- [EXERCISE INSTRUCTIONS] Reproduce every line of the listing below without any changes, but leave out the pictures.

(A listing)
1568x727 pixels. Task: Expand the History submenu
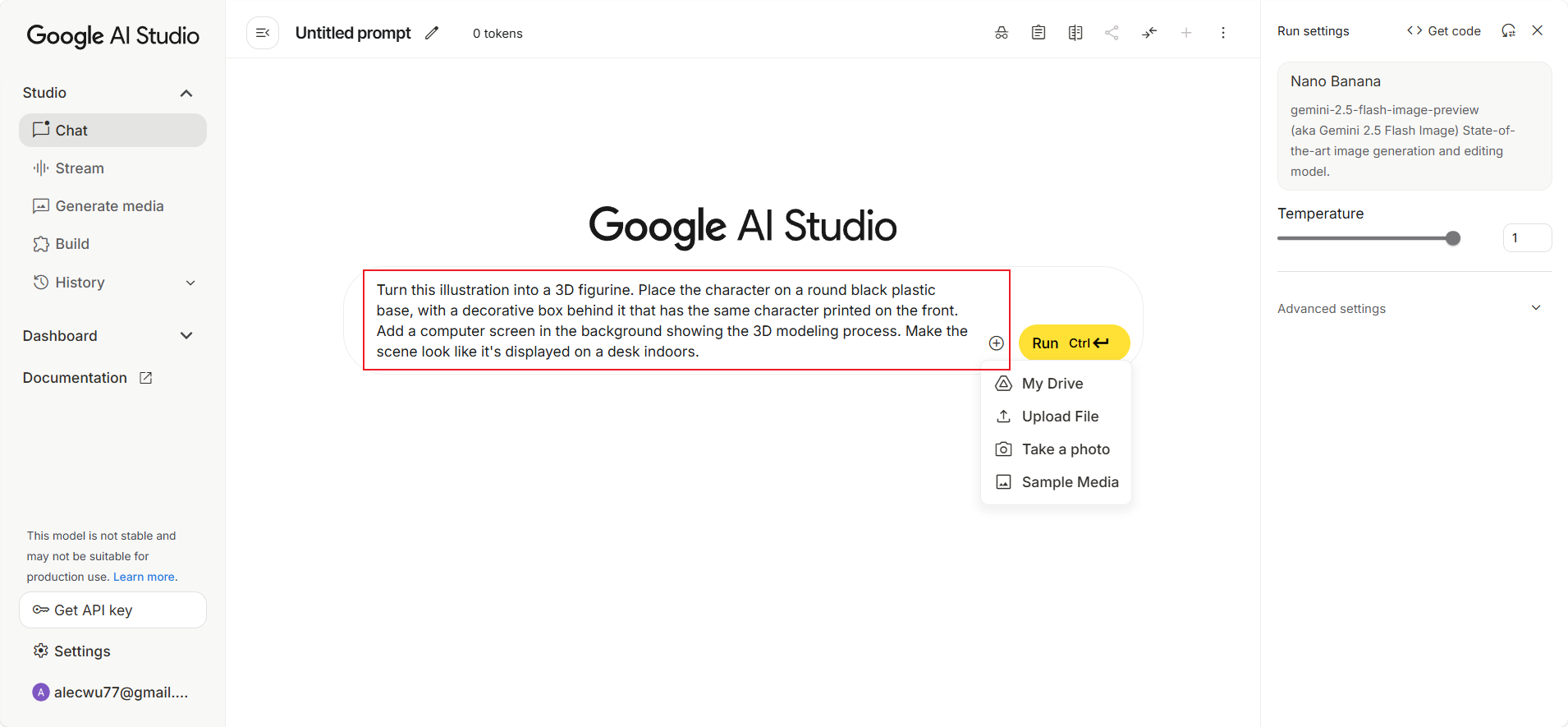190,283
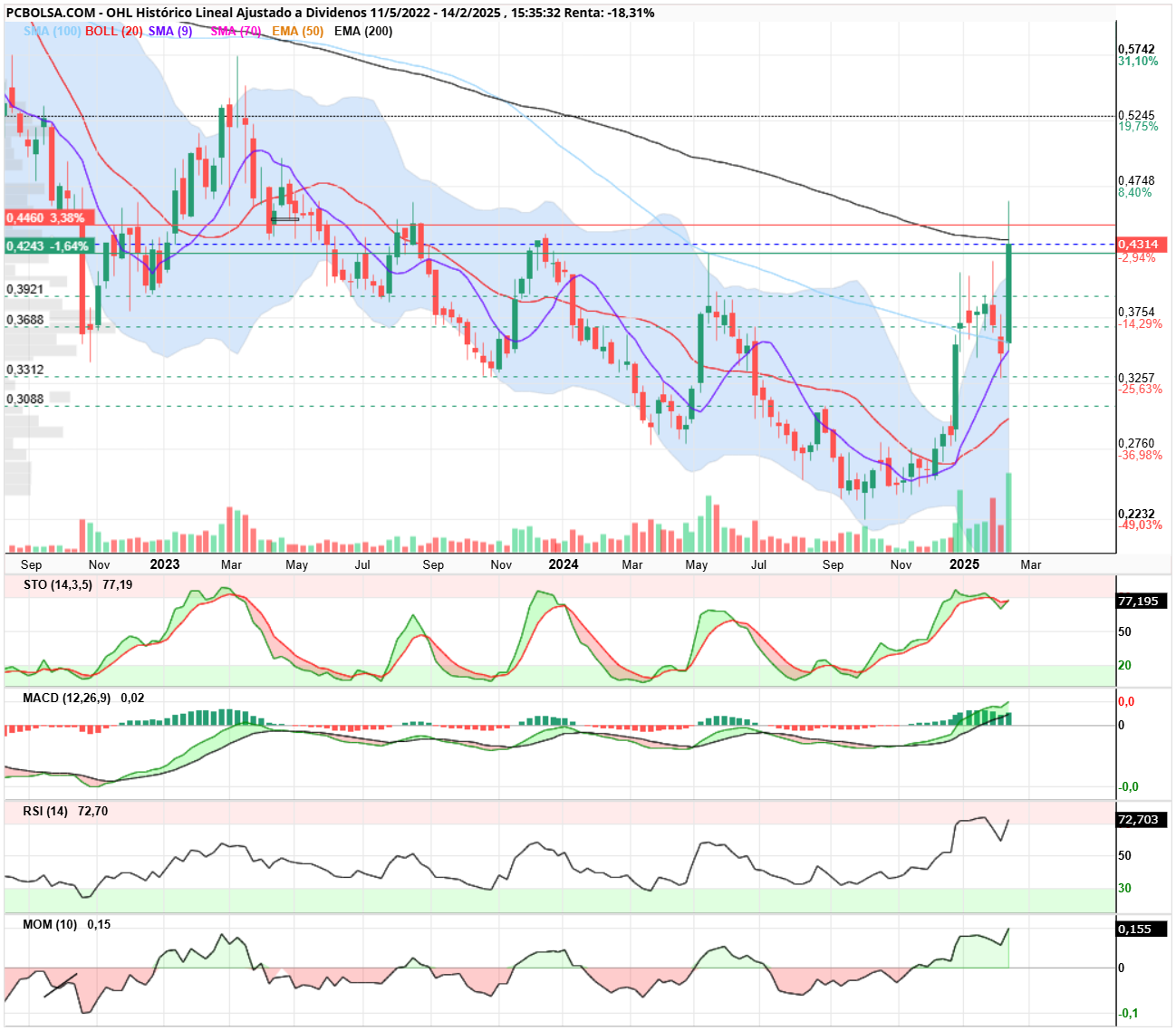Select the BOLL (20) indicator legend
The height and width of the screenshot is (1031, 1176).
click(114, 31)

- [FULL OUTPUT]
1568x727 pixels. Task: Expand the History submenu
190,283
Select the BOLL (20) indicator legend
The height and width of the screenshot is (1031, 1176).
click(114, 31)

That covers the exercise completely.